Exploitation « économique » présumée de mineurs : plusieurs mères de famille devant le TPI de Kaloum
CONAKRY – Le tribunal de première instance (TPI) de Kaloum a poursuivi, ce mardi 9 juin 2026, les audiences dans l’affaire impliquant plusieurs femmes poursuivies pour « exploitation économique de mineurs », « mendicité » et « outrage ».
Détenues depuis près de trois semaines à la Maison centrale de Conakry, une dizaine de femmes guinéennes et sierra-léonaises ont comparu devant le juge pour livrer leur version des faits.
À la barre, les prévenues ont tour à tour rejeté les accusations, affirmant pour la plupart exercer de petits commerces afin de subvenir aux besoins de leurs familles.
« Mon enfant ne revend pas de l’eau »
Parmi elles, Mme Sow a expliqué avoir été arrêtée alors qu’elle revenait d’un achat destiné à sa fille âgée de trois ans.
« Je ne reconnais pas les faits. Je revends de l’eau et je laisse ma fille avec son homonyme pendant que je travaille. Après chaque vente, je viens la voir. Le jour de mon arrestation, j’étais partie lui acheter des chaussures parce qu’elle n’en avait pas », a-t-elle déclaré.
Selon elle, sa fille ne participe à aucune activité commerciale.
« Mon enfant est encore un bébé. Elle ne m’aide pas à revendre de l’eau. Je n’ai personne pour la garder quand je sors travailler », a insisté la prévenue.
« Les gendarmes m’ont embarquée »
Une autre femme, identifiée sous le nom de Sylla, a expliqué avoir été interpellée alors qu’elle se trouvait à proximité de personnes consommant de la chicha.
« Mon bébé de quatre mois était couché non loin de personnes qui fumaient. Les gendarmes sont arrivés et m’ont demandé si l’enfant était le mien. Quand j’ai répondu oui, ils m’ont demandé de monter dans le pick-up », a-t-elle expliqué.
Elle affirme avoir ensuite été conduite à l’Office de protection du genre, de l’enfance et des mœurs (OPROGEM) avant son transfèrement à la Maison centrale.
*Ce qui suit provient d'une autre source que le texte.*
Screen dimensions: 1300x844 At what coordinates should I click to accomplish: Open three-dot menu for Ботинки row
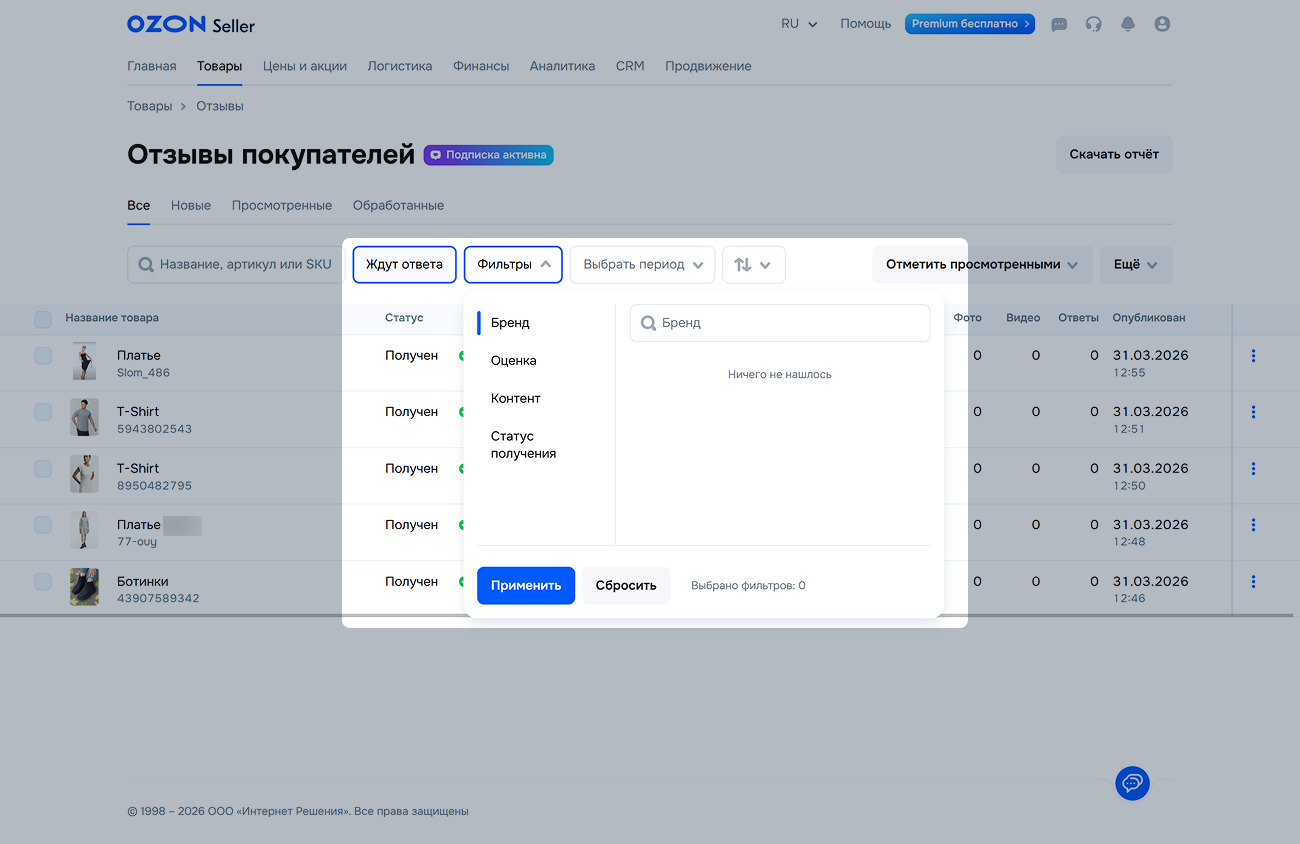[1253, 582]
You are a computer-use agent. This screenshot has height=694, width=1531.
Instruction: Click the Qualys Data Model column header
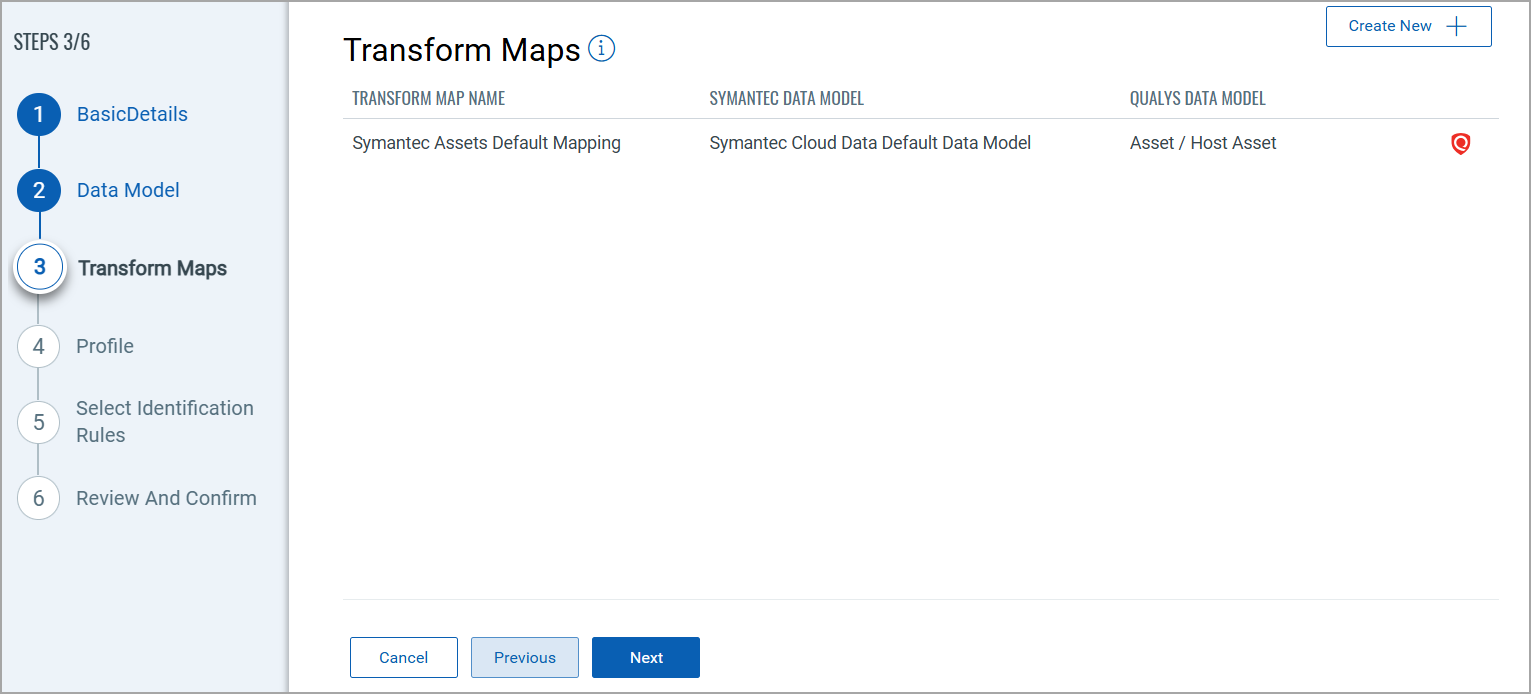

« Je demande pardon. Je ne resterai plus à côté des fumeurs de chicha. Moi-même, je ne fume pas », a-t-elle ajouté.
« Je suis venue récupérer une enfant »
Mamata Camara, mère de cinq enfants, soutient quant à elle avoir été arrêtée alors qu’elle tentait de récupérer une mineure interpellée à Bonfi.
« Je suis venue de Kindia pour faire du petit commerce à Conakry afin d’aider ma famille. On m’a informée qu’une fille que je connaissais avait été arrêtée au marché. Quand je me suis rendue à la gendarmerie, on m’a finalement gardée », a-t-elle expliqué.
Très émue, elle a rappelé que ses enfants restés au village dépendaient d’elle.
« Mes enfants sont à l’école et comptent sur moi », a-t-elle déclaré devant le tribunal.
« Mon enfant reste près de moi pendant le commerce »
Une ressortissante sierra-léonaise a également contesté les faits mis à sa charge.
« Je vends des jus à Boulbinet et mon enfant de 10 ans reste toujours à côté de moi pendant le commerce. En Sierra Leone, nous sommes actuellement en vacances », a-t-elle expliqué.
Les auditions se sont poursuivies avec les autres prévenues.